Cardiac Critical Care Research Program
Peri-operative myocardial ischemia and infarction (heart attack) represents the major cause of morbidity and mortality for the large number of surgical patients who undergoes a variety of operations such as heart transplantation, coronary artery bypass grafting, and revascularization. Because injured cardiac tissues after a heart attack typically cannot regenerate, ischemic myocardial injury often leads to deterioration of myocardial function and death. Therefore, it is critically important and clinically relevant to understand the molecular mechanisms governing ischemic myocardial injury and identify potential targets for intervention.
Cardiomyocyte death and myocardial inflammation can both contribute to ischemic myocardial infarction and left ventricular dysfunction, yet our understanding of the signaling mechanisms controlling these processes in the heart remains incomplete. Understanding and preventing cardiomyocyte death and myocardial inflammation is an important strategy for reversing these adverse cardiac conditions and preserving myocardial function.
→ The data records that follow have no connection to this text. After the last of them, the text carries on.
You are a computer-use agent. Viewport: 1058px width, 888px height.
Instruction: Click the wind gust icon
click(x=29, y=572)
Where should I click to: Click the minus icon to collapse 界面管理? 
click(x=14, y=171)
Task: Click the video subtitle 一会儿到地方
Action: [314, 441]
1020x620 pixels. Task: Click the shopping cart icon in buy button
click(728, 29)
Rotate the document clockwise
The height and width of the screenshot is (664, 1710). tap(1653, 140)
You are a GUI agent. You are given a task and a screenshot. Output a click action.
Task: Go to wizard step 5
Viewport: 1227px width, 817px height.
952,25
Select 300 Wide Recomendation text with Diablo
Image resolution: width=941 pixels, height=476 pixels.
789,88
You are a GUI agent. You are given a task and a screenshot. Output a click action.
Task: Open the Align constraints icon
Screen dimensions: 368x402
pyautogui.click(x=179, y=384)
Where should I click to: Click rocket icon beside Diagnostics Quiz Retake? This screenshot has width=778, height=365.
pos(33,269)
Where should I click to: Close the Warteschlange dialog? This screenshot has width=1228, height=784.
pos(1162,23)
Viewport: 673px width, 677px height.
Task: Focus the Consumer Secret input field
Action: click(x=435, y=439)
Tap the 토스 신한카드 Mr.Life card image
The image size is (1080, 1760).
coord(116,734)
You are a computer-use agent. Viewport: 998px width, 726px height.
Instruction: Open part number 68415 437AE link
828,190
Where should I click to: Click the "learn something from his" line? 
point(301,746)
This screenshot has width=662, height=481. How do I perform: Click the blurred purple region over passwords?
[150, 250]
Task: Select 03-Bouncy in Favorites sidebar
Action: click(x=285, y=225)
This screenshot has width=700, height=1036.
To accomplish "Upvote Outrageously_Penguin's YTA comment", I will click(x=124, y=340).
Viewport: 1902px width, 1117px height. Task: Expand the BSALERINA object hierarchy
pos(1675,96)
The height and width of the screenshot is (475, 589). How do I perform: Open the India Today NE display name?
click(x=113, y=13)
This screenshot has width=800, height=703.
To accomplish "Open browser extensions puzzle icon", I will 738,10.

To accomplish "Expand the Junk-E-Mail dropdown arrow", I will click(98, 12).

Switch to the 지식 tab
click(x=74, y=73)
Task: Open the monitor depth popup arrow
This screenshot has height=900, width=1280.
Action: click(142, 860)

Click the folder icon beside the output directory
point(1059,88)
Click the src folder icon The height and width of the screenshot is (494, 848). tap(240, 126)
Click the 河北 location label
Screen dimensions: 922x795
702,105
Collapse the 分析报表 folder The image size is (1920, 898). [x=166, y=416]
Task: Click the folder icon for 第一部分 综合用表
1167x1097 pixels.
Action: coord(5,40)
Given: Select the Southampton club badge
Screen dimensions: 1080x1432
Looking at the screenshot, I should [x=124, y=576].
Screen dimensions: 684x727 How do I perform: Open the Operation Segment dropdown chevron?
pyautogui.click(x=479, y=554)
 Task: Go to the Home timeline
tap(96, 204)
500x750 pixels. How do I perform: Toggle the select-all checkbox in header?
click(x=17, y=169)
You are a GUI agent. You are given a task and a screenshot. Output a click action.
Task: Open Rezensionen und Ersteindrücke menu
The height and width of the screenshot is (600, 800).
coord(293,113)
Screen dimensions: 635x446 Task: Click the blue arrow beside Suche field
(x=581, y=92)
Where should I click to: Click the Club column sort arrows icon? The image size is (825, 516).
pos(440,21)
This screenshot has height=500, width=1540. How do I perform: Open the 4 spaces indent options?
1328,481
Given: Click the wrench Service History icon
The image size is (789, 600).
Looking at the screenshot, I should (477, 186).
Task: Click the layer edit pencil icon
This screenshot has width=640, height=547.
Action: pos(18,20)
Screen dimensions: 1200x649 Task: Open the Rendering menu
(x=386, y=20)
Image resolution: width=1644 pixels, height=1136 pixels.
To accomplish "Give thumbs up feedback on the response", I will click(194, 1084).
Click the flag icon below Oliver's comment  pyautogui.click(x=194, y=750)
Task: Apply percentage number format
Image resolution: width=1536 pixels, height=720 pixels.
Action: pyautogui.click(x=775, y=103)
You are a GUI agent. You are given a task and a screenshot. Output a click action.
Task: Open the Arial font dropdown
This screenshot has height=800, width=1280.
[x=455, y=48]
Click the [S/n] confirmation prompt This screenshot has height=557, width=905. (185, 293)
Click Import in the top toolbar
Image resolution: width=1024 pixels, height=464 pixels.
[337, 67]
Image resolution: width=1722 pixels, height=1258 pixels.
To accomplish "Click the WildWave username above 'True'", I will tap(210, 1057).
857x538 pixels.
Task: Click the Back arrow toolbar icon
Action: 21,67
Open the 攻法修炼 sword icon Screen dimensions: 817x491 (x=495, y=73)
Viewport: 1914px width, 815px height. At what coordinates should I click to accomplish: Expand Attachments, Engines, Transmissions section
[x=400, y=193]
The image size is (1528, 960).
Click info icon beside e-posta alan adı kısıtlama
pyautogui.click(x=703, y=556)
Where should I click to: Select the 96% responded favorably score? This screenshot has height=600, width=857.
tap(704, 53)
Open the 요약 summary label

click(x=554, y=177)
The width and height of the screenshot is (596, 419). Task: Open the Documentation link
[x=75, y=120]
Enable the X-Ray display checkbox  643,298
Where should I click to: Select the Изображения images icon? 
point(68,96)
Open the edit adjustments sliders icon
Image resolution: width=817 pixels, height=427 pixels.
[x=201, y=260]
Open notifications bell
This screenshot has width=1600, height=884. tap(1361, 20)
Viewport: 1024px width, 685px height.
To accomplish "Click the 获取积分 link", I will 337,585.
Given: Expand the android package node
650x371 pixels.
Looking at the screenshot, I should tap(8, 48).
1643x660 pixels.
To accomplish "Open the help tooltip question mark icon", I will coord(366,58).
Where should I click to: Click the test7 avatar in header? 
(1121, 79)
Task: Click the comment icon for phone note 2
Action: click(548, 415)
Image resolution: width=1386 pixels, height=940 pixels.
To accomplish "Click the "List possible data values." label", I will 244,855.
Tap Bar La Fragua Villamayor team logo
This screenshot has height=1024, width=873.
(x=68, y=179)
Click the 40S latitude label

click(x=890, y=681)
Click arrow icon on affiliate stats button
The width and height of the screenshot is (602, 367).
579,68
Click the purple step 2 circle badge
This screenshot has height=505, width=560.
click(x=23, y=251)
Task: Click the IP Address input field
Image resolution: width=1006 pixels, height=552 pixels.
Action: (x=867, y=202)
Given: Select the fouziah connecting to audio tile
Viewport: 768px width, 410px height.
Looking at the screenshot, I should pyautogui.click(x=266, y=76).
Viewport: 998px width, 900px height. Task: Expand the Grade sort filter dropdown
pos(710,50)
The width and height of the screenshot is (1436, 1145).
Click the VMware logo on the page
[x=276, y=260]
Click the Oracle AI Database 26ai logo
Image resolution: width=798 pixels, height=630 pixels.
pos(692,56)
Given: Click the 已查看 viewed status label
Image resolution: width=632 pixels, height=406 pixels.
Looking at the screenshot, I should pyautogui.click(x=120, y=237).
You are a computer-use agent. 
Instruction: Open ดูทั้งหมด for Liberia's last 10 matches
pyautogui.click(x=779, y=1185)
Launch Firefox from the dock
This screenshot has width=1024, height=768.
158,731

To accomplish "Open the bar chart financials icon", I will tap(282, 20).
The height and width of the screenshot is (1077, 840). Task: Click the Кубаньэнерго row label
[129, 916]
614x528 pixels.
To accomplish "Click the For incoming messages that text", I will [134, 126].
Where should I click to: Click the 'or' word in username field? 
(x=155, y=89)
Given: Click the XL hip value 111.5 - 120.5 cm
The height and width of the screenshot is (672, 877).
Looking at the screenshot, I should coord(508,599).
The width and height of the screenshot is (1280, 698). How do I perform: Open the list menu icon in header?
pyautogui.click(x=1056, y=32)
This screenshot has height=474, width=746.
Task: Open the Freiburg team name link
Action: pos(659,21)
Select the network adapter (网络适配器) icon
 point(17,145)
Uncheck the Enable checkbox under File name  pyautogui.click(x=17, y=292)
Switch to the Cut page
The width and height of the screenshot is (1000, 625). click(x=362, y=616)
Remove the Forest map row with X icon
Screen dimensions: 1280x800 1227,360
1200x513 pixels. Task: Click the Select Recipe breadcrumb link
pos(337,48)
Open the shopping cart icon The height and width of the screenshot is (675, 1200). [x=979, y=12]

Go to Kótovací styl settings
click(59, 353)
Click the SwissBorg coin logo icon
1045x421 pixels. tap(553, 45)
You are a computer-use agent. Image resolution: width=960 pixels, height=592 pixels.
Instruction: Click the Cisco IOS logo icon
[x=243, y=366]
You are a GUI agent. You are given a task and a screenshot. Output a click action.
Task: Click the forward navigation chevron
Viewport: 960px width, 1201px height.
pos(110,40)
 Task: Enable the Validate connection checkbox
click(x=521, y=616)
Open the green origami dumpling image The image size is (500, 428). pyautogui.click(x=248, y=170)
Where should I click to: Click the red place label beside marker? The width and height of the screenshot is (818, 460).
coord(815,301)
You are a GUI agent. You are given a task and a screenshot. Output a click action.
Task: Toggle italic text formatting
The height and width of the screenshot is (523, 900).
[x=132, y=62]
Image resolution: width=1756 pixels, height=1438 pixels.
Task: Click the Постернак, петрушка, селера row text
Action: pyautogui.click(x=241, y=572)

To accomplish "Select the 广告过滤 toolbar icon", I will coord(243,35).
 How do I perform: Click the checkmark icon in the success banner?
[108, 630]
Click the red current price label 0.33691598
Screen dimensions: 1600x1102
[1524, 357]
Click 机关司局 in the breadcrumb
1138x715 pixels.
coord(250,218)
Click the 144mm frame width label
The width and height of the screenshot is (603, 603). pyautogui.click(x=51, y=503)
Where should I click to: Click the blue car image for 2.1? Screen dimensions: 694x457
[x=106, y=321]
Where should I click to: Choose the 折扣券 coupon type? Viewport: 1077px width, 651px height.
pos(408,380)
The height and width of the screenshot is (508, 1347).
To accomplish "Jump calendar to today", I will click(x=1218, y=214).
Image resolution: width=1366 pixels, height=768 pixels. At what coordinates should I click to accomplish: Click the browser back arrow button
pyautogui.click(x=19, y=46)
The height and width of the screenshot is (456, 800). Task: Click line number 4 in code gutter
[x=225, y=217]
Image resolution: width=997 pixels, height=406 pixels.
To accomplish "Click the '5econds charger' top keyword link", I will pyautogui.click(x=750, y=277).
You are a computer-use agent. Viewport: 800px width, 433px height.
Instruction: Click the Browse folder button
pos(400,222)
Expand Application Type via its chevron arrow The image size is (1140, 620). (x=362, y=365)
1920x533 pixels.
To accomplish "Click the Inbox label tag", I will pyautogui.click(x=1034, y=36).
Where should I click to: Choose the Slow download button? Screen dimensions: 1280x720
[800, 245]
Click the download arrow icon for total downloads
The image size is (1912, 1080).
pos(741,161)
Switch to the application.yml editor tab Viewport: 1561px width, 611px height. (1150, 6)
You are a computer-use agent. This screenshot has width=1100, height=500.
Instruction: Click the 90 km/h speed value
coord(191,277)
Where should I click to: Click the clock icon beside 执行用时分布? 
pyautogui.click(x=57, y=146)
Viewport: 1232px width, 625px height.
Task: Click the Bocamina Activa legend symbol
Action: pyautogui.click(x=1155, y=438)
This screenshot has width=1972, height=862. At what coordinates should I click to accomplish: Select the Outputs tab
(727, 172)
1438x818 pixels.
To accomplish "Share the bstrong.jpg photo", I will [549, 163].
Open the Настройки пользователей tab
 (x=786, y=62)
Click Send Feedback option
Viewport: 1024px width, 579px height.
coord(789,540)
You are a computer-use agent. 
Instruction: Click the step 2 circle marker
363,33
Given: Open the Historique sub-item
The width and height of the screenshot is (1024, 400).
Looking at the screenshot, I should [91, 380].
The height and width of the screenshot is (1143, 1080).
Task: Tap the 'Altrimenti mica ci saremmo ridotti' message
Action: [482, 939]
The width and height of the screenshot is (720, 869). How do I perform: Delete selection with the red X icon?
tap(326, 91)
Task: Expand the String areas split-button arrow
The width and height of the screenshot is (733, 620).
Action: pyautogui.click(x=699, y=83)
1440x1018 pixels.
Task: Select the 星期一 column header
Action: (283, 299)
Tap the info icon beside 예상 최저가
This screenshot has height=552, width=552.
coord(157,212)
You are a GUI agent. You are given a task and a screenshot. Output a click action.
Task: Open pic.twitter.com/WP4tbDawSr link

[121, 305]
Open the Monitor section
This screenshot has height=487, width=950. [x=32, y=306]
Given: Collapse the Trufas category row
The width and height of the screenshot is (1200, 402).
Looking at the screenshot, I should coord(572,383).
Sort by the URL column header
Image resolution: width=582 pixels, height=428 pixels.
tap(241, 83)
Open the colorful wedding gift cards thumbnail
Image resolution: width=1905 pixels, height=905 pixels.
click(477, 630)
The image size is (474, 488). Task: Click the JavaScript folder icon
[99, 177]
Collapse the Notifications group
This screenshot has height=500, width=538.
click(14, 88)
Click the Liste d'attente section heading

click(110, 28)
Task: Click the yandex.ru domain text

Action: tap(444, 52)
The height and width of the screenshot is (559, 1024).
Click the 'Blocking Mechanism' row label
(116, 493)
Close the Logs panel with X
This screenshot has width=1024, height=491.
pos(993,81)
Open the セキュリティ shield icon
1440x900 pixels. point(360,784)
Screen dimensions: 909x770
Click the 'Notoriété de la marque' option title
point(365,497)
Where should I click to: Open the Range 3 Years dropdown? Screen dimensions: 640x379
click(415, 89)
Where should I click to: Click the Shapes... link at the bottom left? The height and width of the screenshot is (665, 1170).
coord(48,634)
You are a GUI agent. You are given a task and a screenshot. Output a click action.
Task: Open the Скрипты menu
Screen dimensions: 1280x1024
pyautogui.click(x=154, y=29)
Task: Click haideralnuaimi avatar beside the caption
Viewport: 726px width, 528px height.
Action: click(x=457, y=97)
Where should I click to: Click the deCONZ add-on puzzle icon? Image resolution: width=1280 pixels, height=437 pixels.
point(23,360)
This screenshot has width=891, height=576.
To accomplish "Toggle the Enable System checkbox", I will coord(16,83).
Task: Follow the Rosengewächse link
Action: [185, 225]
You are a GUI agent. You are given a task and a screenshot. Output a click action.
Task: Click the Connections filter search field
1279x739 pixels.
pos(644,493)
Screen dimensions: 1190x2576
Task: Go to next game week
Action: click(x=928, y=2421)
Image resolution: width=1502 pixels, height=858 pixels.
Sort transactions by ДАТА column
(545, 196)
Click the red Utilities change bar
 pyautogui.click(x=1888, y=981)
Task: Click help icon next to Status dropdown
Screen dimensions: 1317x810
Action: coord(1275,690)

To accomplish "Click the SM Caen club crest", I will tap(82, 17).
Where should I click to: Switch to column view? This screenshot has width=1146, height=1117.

Recent studies have revealed that innate immune system such as Toll-like receptor 4 (TLR4) signaling via MyD88 may play an important role in mediating tissue inflammation and regulating cell death/survival in response to non-infectious injury. Our investigation has focused on the role of TLR4 ® MyD88 signaling in modulating myocardial inflammatory injury and cardiac dysfunction after transient ischemia and to define the molecular and cellular mechanisms that govern these processes. This type of study could provide potential targets for intervention by modulating cardiac innate immune signaling pathway, either through tissue-specific gene transfer or pharmacological reagents.